WHAT IS BEING ASKED »
Pictures are to be omitted; everything else in the data must be transcribed exactly.

•••••

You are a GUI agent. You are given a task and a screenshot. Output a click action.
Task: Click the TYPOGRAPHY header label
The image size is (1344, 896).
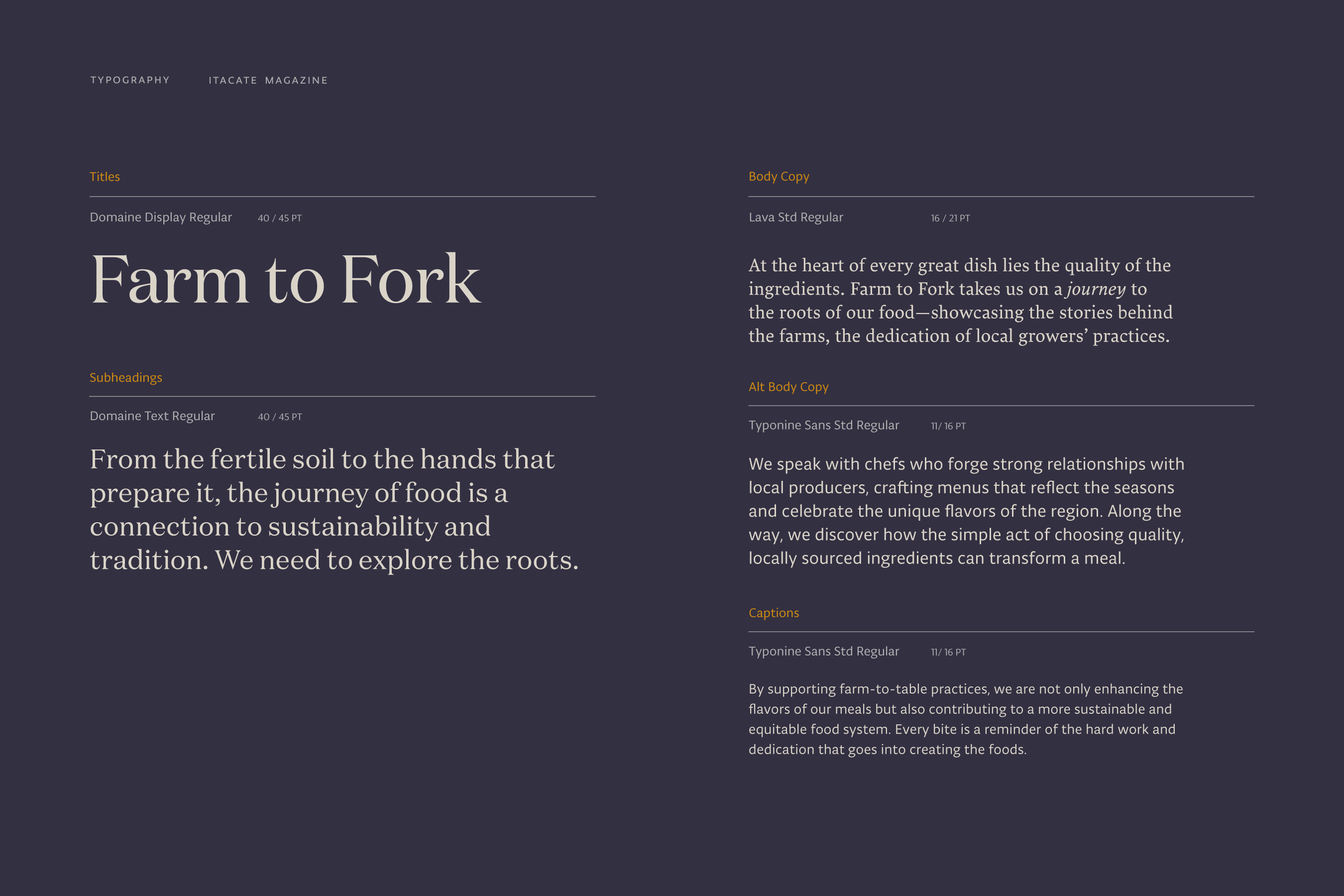tap(130, 80)
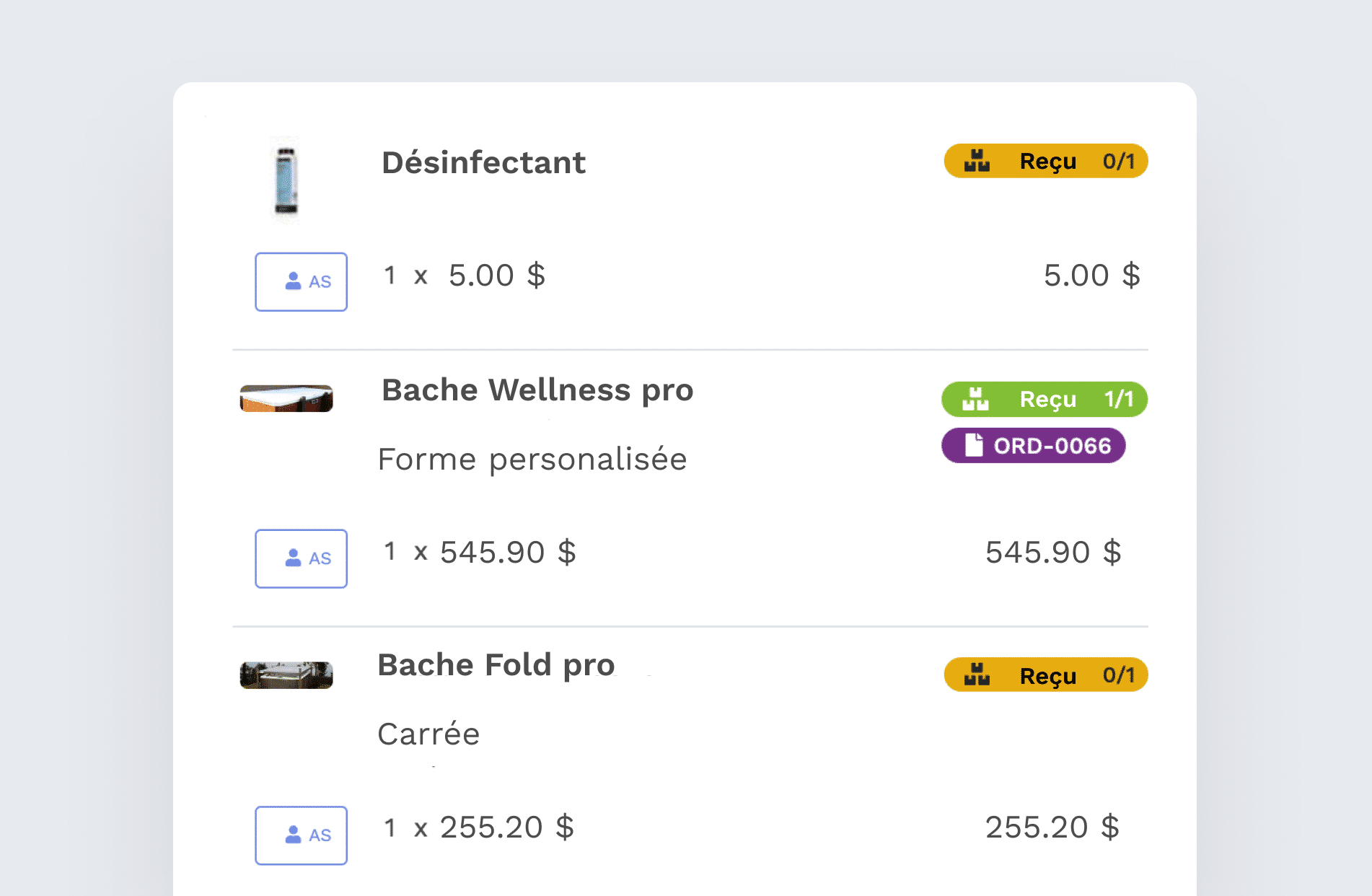Screen dimensions: 1372x896
Task: Click the Reçu 0/1 badge on Bache Fold pro
Action: coord(1046,675)
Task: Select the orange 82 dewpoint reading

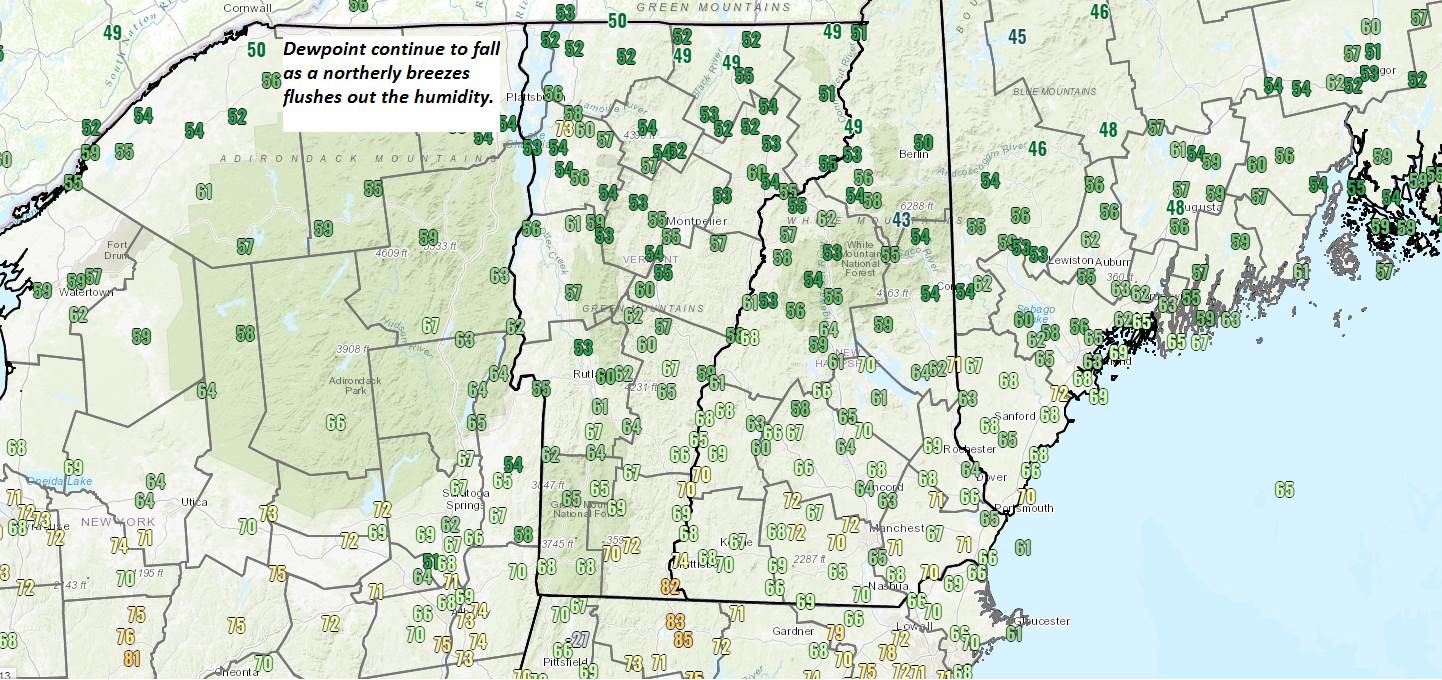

•••••

SOLUTION FOR THIS TASK »
You are a GUI agent. You are given a task and a screenshot. Output a click action.
Task: Click the TYPOGRAPHY header label
The image size is (1344, 896).
tap(130, 80)
Screen dimensions: 1372x896
Task: Click the Reçu 0/1 badge on Bache Fold pro
Action: coord(1046,675)
Task: Select the orange 82 dewpoint reading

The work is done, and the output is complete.